Aim » Reproduce the listing lines word for word, beginning with the line that contains "The width and height of the screenshot is (1440, 900)." and continuing through the line that contains "point(167,528)".

Data shown »
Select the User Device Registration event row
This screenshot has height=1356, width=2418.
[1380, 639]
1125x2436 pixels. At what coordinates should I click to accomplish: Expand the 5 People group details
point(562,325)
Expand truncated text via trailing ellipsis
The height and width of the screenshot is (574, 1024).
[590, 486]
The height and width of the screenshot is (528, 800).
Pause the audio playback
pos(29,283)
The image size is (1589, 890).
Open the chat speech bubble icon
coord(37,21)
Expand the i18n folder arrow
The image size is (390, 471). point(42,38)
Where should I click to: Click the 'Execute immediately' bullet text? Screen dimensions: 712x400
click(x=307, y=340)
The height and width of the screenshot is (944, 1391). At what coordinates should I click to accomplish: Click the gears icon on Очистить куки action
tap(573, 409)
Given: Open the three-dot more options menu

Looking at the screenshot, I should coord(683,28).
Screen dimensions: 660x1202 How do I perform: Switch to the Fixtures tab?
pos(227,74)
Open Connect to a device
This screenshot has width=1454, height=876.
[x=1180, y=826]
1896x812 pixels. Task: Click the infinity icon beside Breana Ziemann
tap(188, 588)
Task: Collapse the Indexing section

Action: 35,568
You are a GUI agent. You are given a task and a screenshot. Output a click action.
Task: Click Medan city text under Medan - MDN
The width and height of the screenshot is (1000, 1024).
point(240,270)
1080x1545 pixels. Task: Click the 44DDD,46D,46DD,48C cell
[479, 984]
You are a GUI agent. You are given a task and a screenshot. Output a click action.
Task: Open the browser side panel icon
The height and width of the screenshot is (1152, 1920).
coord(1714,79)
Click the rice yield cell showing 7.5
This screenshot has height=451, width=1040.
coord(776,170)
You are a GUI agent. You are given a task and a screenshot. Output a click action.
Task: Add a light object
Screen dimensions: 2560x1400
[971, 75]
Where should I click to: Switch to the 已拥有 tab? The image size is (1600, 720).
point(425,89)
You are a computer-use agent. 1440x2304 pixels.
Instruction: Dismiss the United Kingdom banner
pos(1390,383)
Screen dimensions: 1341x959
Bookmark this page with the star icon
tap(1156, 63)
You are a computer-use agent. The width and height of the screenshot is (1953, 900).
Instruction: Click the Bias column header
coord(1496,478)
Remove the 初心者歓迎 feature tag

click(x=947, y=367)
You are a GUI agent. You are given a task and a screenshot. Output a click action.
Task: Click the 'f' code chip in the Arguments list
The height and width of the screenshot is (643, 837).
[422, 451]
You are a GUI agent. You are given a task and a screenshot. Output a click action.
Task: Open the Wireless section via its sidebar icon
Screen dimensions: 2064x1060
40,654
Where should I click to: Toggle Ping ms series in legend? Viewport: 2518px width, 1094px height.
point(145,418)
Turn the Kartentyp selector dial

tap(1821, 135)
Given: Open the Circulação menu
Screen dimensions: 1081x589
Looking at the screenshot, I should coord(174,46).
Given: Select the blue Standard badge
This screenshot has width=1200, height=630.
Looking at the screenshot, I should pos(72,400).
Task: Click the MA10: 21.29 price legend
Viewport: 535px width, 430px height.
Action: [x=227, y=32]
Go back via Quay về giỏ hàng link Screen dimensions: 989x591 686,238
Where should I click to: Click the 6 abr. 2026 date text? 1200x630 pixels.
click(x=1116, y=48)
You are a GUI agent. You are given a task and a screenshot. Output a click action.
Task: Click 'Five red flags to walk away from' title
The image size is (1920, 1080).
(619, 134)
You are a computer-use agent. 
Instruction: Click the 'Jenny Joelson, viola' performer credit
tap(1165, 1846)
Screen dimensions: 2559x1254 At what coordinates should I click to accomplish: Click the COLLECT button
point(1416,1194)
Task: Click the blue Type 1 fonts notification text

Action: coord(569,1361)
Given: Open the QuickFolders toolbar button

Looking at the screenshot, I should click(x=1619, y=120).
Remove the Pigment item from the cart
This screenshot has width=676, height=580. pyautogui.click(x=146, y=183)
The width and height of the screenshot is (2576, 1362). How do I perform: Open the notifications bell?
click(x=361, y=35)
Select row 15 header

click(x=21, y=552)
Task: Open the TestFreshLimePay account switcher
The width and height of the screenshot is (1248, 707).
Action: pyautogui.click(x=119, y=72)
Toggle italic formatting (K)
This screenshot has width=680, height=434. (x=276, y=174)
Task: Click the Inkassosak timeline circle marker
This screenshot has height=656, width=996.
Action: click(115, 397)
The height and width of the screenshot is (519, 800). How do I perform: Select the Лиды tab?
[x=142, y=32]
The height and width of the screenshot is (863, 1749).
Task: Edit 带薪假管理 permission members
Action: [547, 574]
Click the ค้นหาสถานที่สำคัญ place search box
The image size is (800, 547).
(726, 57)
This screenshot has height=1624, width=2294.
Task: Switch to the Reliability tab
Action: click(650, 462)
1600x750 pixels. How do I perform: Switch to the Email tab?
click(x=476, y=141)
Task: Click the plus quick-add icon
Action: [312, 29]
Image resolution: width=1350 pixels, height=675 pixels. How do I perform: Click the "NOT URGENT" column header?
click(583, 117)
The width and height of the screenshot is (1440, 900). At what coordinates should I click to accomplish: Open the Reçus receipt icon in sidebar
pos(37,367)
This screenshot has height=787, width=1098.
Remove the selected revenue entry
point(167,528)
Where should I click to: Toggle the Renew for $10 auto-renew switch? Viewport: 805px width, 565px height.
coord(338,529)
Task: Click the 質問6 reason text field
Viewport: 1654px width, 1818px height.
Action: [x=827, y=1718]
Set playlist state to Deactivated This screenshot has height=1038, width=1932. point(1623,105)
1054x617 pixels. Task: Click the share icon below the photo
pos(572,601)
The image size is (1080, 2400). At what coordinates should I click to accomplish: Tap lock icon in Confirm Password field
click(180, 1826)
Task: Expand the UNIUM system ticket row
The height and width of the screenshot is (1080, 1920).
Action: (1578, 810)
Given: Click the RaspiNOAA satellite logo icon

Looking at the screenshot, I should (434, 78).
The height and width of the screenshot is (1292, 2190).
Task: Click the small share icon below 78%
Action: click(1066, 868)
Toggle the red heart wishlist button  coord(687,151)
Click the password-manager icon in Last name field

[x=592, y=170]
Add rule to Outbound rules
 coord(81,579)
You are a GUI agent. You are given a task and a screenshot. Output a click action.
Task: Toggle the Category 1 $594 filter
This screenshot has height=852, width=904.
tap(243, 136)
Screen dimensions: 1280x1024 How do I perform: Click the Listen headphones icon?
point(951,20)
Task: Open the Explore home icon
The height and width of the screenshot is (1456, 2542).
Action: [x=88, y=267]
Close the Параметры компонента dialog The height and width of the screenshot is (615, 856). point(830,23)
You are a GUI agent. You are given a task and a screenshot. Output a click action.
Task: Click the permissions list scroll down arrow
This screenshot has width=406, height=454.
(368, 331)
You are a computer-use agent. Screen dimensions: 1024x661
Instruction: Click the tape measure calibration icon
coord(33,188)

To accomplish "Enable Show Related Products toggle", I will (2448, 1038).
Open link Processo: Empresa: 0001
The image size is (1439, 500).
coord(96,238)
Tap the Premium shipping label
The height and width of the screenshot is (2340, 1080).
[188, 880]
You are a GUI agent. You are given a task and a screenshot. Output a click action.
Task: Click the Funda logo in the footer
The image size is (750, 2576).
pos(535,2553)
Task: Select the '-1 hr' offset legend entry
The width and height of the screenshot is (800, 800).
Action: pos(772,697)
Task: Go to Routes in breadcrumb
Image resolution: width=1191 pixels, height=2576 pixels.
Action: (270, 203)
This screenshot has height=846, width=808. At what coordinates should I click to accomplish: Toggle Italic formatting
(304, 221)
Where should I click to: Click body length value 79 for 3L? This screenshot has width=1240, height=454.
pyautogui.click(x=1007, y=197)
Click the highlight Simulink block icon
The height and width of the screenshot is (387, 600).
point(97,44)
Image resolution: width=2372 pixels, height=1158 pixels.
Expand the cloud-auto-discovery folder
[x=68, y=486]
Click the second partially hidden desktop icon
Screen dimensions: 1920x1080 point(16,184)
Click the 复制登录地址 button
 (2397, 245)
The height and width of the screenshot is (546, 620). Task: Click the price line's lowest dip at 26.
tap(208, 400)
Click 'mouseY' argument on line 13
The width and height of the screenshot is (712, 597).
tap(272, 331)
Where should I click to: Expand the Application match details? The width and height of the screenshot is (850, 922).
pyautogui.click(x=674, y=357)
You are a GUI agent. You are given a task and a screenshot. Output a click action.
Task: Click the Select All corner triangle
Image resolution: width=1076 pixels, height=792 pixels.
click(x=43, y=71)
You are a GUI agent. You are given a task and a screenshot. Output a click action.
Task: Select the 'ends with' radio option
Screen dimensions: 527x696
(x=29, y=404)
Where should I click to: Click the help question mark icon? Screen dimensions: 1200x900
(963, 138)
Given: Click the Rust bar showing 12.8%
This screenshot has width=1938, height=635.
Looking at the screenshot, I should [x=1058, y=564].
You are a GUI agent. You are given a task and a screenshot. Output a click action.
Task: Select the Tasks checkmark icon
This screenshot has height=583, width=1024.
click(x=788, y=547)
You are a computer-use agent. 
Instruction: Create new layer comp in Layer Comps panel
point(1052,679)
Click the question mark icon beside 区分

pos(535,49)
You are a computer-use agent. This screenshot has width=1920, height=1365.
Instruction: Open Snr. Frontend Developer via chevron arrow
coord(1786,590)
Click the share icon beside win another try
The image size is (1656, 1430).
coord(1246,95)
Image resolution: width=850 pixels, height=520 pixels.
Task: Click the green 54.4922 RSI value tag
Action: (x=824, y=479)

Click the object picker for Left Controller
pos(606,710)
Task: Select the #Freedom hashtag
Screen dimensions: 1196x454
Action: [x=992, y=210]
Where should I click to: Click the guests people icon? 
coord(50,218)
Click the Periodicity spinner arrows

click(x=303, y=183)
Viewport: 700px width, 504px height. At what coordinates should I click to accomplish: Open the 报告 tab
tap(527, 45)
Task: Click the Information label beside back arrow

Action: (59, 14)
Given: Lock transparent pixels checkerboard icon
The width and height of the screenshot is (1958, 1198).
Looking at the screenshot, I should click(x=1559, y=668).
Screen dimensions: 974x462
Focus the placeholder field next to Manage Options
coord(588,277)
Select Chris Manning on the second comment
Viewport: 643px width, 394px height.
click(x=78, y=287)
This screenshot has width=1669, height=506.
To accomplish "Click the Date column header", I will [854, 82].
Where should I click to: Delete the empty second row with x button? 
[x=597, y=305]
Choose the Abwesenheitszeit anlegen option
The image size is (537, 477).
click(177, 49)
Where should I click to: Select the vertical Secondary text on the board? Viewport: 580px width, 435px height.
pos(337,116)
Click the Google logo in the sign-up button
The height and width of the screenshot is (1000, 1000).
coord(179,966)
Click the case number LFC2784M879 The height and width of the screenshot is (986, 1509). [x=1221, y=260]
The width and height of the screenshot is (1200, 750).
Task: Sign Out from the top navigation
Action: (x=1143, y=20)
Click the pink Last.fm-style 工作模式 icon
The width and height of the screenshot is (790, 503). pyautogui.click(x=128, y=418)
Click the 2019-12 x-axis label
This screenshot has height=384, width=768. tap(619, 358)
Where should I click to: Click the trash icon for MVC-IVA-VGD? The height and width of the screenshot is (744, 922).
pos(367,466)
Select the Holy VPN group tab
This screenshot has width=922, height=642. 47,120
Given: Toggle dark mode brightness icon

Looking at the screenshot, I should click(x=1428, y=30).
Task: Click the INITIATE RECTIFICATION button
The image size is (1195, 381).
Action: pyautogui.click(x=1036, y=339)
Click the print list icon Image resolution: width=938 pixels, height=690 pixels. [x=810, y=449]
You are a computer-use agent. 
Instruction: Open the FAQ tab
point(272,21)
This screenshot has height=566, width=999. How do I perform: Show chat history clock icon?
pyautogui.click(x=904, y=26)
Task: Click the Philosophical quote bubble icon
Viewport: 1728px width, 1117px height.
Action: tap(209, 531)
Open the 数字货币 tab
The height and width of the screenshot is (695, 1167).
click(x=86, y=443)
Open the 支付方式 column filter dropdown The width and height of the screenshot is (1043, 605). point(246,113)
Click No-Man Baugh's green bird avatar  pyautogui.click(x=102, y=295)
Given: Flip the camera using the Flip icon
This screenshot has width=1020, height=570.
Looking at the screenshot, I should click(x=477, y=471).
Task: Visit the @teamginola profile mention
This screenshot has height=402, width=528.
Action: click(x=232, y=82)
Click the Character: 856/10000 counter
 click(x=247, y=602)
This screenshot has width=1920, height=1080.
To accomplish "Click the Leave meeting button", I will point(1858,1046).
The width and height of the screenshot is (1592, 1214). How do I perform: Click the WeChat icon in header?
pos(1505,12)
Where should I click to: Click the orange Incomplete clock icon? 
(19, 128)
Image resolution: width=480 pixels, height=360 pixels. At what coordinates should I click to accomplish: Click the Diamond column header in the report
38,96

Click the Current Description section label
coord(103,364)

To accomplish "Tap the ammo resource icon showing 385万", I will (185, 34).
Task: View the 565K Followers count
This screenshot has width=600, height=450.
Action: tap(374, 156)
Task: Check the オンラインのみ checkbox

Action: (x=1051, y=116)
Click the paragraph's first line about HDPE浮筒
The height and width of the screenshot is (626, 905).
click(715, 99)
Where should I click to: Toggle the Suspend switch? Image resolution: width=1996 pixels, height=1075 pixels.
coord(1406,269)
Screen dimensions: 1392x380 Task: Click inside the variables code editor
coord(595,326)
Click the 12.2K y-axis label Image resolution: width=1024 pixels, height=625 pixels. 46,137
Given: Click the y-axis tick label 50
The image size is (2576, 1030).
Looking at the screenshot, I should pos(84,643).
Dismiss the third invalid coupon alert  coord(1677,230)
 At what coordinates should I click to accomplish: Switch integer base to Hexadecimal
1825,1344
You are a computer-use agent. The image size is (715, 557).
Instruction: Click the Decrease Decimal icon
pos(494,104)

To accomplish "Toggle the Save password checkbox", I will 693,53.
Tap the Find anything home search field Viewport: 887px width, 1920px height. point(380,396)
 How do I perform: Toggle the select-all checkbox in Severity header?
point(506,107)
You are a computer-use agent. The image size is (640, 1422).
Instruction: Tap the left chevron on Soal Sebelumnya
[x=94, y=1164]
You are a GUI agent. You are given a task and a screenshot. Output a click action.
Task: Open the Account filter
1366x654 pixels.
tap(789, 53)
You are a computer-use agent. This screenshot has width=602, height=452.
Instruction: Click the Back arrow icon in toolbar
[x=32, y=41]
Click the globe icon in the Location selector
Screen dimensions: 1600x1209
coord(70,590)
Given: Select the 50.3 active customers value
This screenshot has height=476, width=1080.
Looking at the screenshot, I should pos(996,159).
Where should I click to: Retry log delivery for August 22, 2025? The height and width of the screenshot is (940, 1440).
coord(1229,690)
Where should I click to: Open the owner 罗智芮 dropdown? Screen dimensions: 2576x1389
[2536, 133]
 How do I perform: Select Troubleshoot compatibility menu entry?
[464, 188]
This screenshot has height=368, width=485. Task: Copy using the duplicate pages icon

Worked solution »
The width and height of the screenshot is (1440, 900). At what coordinates should I click to accomplish: Open the Reçus receipt icon in sidebar
pos(37,367)
This screenshot has height=787, width=1098.
Remove the selected revenue entry
point(167,528)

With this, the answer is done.